▶ [GIVEN TEXT]:
####

This thesis addresses the limitations of IDT through advancements provided from model and learning-based strategies. The model-based advancements guide new computational illumination strategies for high volume-rate imaging as well as investigate new imaging geometries, while the learning-based enhancements to IDT present an efficient method for recovering multiple-scattering biological specimens. These advancements place IDT in the optimal position of being an easily implementable, computationally efficient phase imaging modality recovering high-resolution volumes of complex, living biological samples in their native state.

We first discuss two illumination strategies for high-speed IDT. The first strategy develops a multiplexed illumination framework based on IDT's linear model enabling hardware-limited 4Hz volume-rate imaging of living biological samples. This implementation is hardware-agnostic, allowing for fast IDT to be added to any existing setup containing programmable illumination hardware. While sacrificing some reconstruction quality, this multiplexed approach recovers high-resolution features in live cell cultures, worms, and embryos highlighting IDT's potential across numerous ranges of biological imaging.

Following this illumination scheme, we discuss a hardware-based solution for live sample imaging using ring-geometry LED arrays. Inspired from the linear model, this hardware modification optimally captures the object's information in each LED illumination allowing for high-quality object volumes to be reconstructed from as few as eight intensity images. This small image requirement allows IDT to achieve camera-limited 10Hz volume rate imaging of live biological samples without motion artifacts. We show the capabilities of this annular illumination IDT setup on live worm samples. This low-cost solution for IDT's speed shows huge implications for enabling any biological imaging lab to easily study the form and function of biological samples of interest in their native state.

####

(Stored records)
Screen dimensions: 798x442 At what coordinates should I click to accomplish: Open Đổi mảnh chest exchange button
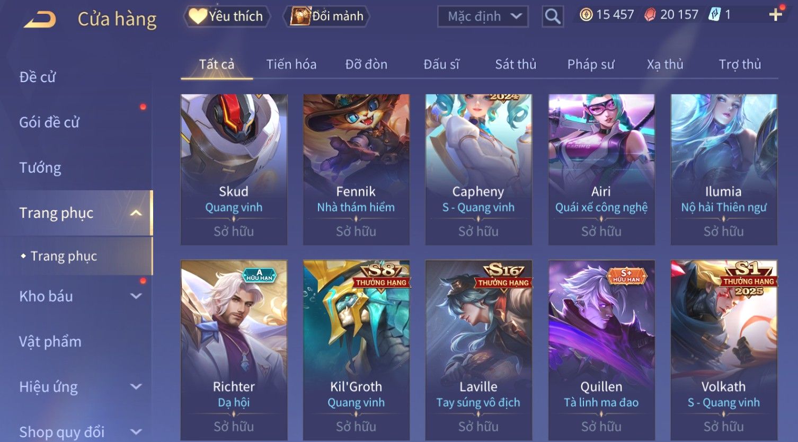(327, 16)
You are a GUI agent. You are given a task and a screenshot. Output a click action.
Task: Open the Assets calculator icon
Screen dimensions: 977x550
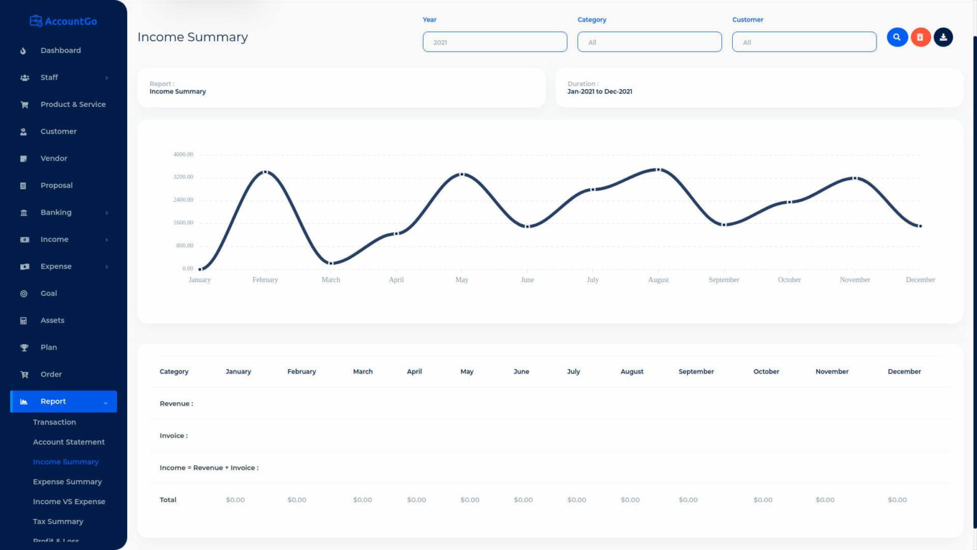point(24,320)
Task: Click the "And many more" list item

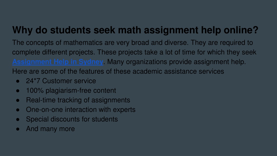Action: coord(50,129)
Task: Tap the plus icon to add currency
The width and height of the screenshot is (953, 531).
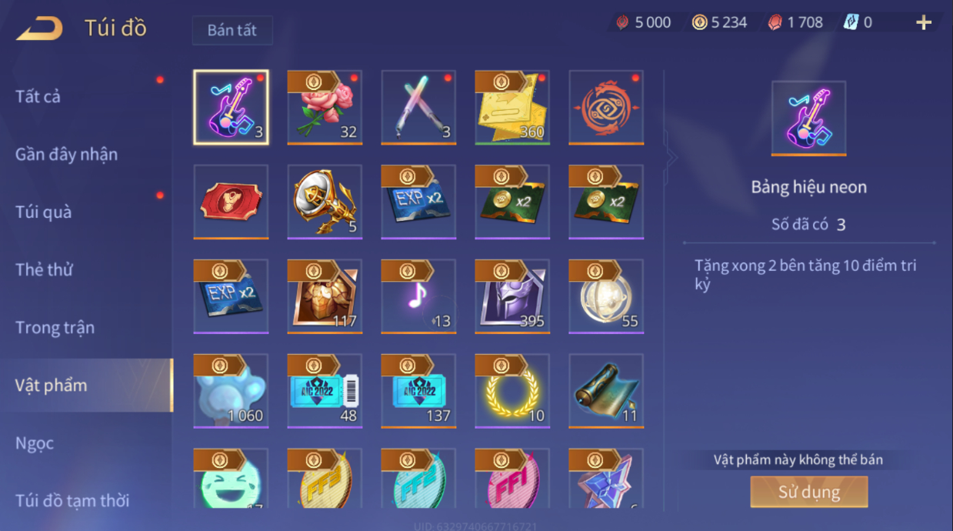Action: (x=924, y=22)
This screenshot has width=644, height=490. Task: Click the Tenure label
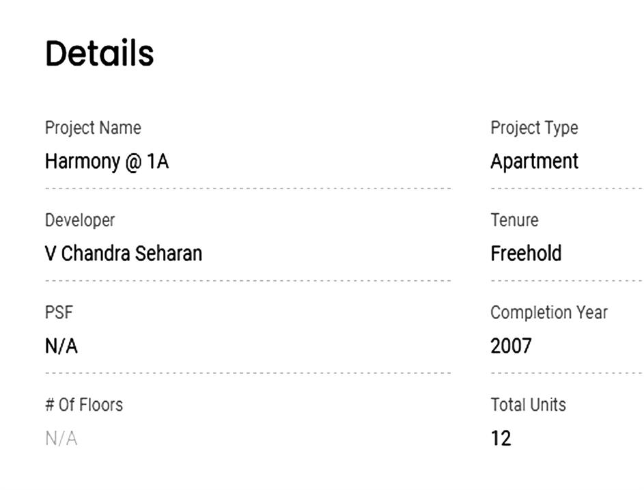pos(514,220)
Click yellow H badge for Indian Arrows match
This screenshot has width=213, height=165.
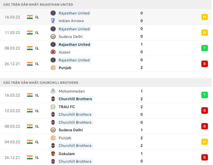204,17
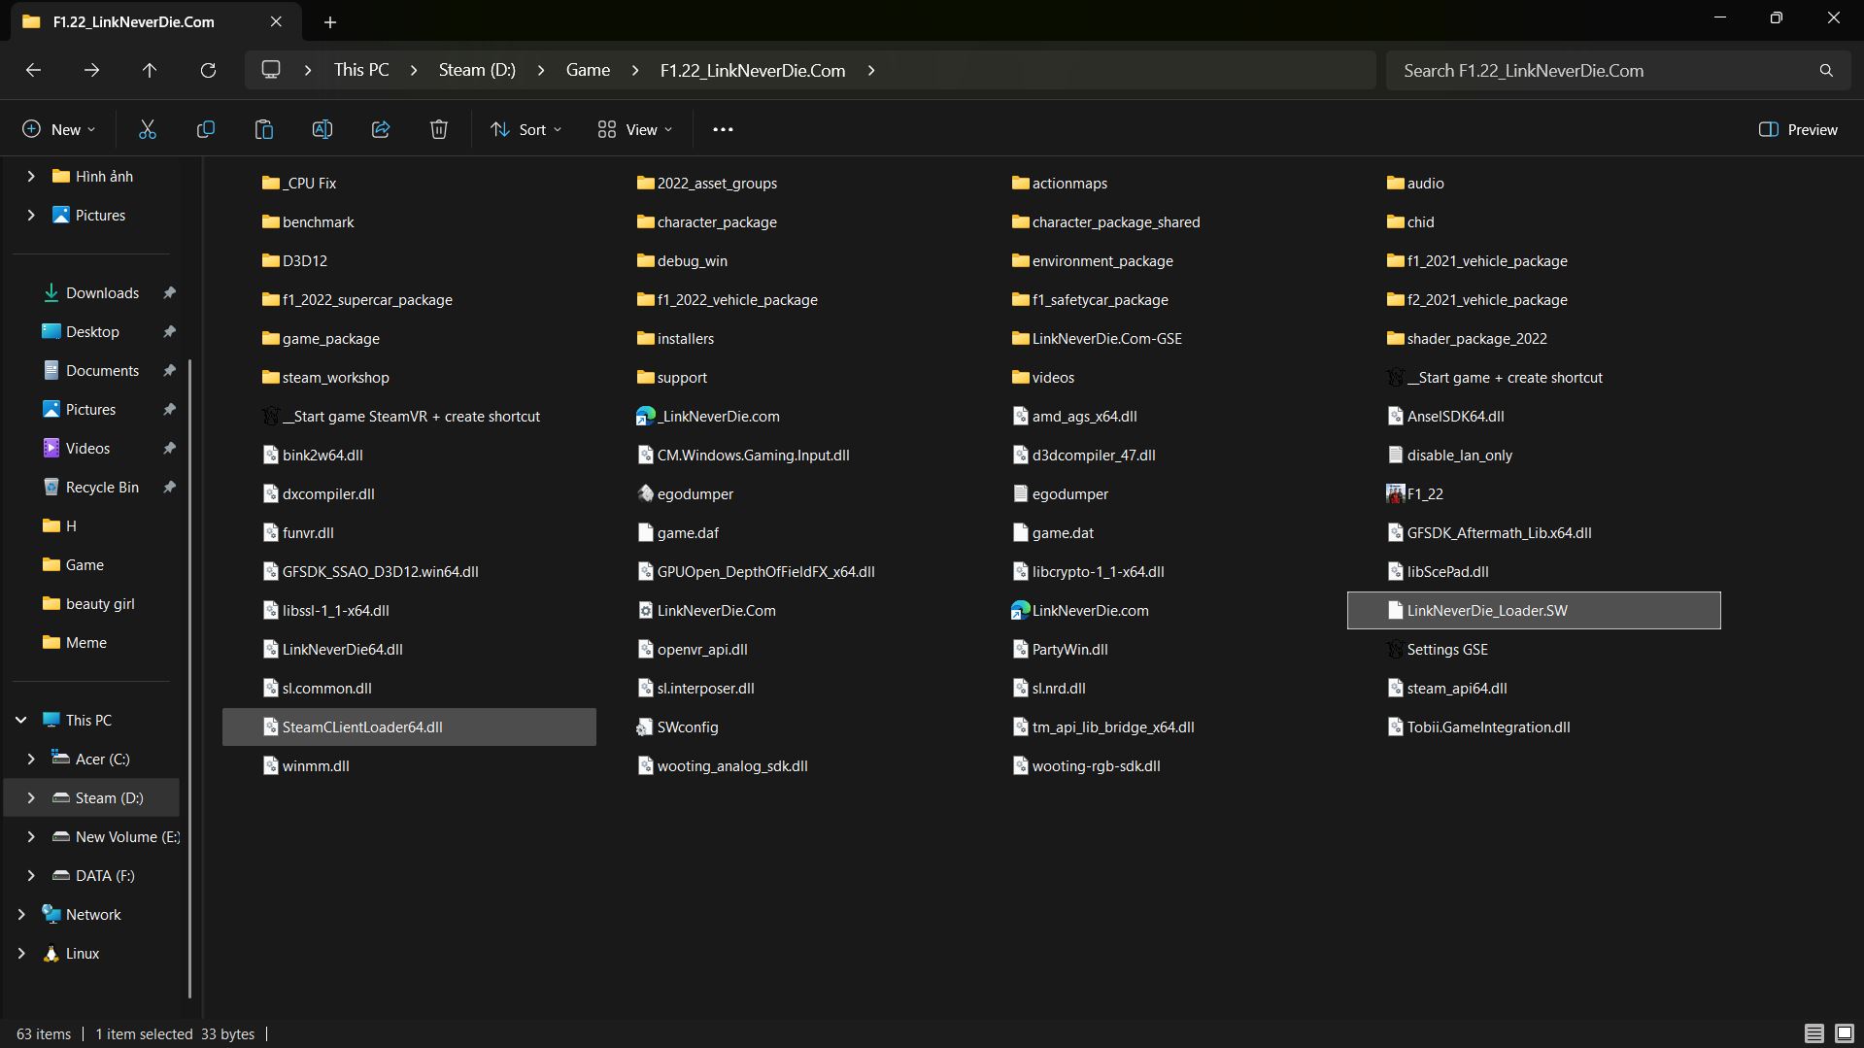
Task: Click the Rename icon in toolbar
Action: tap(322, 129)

####

▶ [ACTIVITY A]:
In two sentences, summarize the IDT text.
▶ [ACTIVITY B]:
According to the IDT text, why does the ring-geometry LED array setup allow 10Hz volume-rate imaging of live samples? Answer in one to three sentences.
▶ [ACTIVITY C]:
Reproduce the IDT text from "We first discuss" to "of biological imaging.".

▶ [TASK RESULT A]:
The thesis addresses IDT's limitations through model-based and learning-based advancements, which place it as an easily implementable, computationally efficient phase imaging modality that recovers high-resolution volumes of living biological samples in their native state. It presents a multiplexed illumination framework that enables hardware-limited 4Hz volume-rate imaging, and a ring-geometry LED array setup that reconstructs high-quality volumes from as few as eight intensity images and reaches camera-limited 10Hz imaging.

▶ [TASK RESULT B]:
The ring-geometry hardware optimally captures the object's information in each LED illumination. This lets high-quality object volumes be reconstructed from as few as eight intensity images. Needing so few images allows IDT to reach camera-limited 10Hz volume-rate imaging of live samples without motion artifacts.

▶ [TASK RESULT C]:
We first discuss two illumination strategies for high-speed IDT. The first strategy develops a multiplexed illumination framework based on IDT's linear model enabling hardware-limited 4Hz volume-rate imaging of living biological samples. This implementation is hardware-agnostic, allowing for fast IDT to be added to any existing setup containing programmable illumination hardware. While sacrificing some reconstruction quality, this multiplexed approach recovers high-resolution features in live cell cultures, worms, and embryos highlighting IDT's potential across numerous ranges of biological imaging.